Il General Manager della FMC Ferentino, intervistato in esclusiva da WorldBasket, parla della Summer League di Las Vegas.
Pier Francesco Betti, è appena tornato dalla Summer League NBA di Las Vegas. Ci spiega come funziona questa manifestazione che ogni anno attira dal mondo centinaia di operatori di mercato?
«Altro non è che una serie di partite tra varie franchigie NBA. L’occasione è naturalmente importante, perché permette a tutti gli operatori del mondo cestistico, in pochi giorni e nello stesso posto, di poter vedere all’opera un numero elevato di giocatori e di avere contatti diretti con procuratori, scout, allenatori, manager di tutto il mondo, per relazioni ed eventuali trattative».
Come si svolgeva la sua giornata tipo?
«Con nove ore di fuso spesso le giornate sono “senza tempo”, dal momento che comunque bisogna per forza continuare ad avere rapporti con il mondo italiano.
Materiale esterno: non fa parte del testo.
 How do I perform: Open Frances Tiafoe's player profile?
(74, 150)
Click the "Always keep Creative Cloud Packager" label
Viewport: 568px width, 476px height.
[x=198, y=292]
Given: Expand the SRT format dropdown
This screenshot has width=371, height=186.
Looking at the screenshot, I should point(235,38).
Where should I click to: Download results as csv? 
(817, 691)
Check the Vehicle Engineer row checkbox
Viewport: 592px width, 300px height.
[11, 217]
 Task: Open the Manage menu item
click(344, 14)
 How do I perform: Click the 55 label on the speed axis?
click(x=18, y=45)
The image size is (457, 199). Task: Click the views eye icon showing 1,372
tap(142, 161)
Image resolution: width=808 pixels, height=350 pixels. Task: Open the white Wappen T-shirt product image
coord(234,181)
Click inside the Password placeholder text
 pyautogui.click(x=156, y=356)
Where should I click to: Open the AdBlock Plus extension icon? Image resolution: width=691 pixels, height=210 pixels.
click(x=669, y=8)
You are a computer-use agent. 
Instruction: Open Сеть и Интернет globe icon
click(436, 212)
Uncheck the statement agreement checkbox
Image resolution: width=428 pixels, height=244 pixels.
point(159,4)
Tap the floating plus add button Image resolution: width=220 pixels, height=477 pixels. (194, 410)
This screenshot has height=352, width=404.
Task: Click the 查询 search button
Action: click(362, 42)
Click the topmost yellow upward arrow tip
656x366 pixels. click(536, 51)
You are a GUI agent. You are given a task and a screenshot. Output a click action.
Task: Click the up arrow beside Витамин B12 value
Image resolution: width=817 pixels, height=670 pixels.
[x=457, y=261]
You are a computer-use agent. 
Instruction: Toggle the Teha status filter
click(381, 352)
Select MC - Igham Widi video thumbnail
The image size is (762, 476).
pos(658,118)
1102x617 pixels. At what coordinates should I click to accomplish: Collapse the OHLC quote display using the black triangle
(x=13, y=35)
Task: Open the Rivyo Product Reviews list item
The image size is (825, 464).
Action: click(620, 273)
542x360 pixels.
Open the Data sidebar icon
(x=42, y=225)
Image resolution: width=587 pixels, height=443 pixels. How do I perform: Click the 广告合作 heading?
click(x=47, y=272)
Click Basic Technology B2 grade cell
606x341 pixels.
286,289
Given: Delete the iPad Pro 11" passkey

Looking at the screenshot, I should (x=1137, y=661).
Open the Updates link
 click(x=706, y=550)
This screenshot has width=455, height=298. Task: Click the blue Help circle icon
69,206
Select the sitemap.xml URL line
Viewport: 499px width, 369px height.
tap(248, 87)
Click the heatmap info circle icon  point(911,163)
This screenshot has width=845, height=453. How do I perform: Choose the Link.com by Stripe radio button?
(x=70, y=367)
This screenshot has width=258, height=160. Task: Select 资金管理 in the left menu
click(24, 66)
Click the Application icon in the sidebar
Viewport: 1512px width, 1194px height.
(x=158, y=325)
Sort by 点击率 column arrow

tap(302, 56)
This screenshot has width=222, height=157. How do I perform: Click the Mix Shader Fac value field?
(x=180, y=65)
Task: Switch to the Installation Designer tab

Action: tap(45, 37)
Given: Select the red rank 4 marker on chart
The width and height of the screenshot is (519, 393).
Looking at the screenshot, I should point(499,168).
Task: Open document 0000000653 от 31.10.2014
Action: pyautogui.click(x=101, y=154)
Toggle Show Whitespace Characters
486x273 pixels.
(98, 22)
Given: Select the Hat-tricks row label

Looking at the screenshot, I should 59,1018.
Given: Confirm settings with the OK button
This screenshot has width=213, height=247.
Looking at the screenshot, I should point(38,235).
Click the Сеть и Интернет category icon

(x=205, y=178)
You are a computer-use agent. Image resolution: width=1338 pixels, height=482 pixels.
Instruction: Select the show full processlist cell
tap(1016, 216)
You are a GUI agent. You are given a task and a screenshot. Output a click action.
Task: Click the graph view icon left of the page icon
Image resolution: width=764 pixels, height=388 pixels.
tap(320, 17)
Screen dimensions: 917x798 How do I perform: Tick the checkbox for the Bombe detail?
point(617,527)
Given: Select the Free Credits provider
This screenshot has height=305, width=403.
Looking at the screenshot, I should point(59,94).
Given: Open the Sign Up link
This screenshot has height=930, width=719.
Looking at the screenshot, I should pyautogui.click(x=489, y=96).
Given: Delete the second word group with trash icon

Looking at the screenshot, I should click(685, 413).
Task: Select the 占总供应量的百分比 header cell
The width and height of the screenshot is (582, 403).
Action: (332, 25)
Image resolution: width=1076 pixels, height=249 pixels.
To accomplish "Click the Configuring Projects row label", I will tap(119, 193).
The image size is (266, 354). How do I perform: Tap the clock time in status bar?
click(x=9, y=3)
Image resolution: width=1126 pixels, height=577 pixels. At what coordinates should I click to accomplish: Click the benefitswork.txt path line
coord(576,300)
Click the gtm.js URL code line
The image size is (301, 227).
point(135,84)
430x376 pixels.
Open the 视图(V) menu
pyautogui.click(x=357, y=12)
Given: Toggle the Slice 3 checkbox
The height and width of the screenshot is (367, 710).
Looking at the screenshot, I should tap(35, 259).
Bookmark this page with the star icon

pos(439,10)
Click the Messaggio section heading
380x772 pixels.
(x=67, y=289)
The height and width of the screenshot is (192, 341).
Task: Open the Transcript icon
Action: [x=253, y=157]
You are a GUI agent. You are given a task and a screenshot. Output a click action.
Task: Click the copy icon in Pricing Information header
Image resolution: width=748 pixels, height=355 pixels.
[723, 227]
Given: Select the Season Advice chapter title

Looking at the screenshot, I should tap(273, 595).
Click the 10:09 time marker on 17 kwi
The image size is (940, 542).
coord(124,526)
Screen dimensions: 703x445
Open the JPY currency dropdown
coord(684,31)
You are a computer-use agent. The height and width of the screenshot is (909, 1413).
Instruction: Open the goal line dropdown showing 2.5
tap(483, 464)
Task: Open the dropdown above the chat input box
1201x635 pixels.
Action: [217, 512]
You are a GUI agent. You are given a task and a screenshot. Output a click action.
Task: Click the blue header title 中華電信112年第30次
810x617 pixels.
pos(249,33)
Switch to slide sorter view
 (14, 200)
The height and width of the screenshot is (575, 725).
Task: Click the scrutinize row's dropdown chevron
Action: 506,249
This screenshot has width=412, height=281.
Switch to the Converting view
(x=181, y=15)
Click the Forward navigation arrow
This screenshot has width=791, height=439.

Quindi spesso nottate e mattinate passate al telefono e davanti al computer e pomeriggi interi a vedere 4-5 partite di seguito».
Che livello ha trovato alla Summer League di Las Vegas di quest’anno?
«Ogni anno sento dire che il livello si è abbassato e che ci sono sempre più “atleti” e meno giocatori di pallacanestro. E’ normale che quando ci sono tante partite e tanti giocatori puoi trovare dal rookie ancora inesperto al giocatore NBA».
In Nevada era insieme a coach Franco Gramenzi. Quanti video ed informazioni avete raccolto?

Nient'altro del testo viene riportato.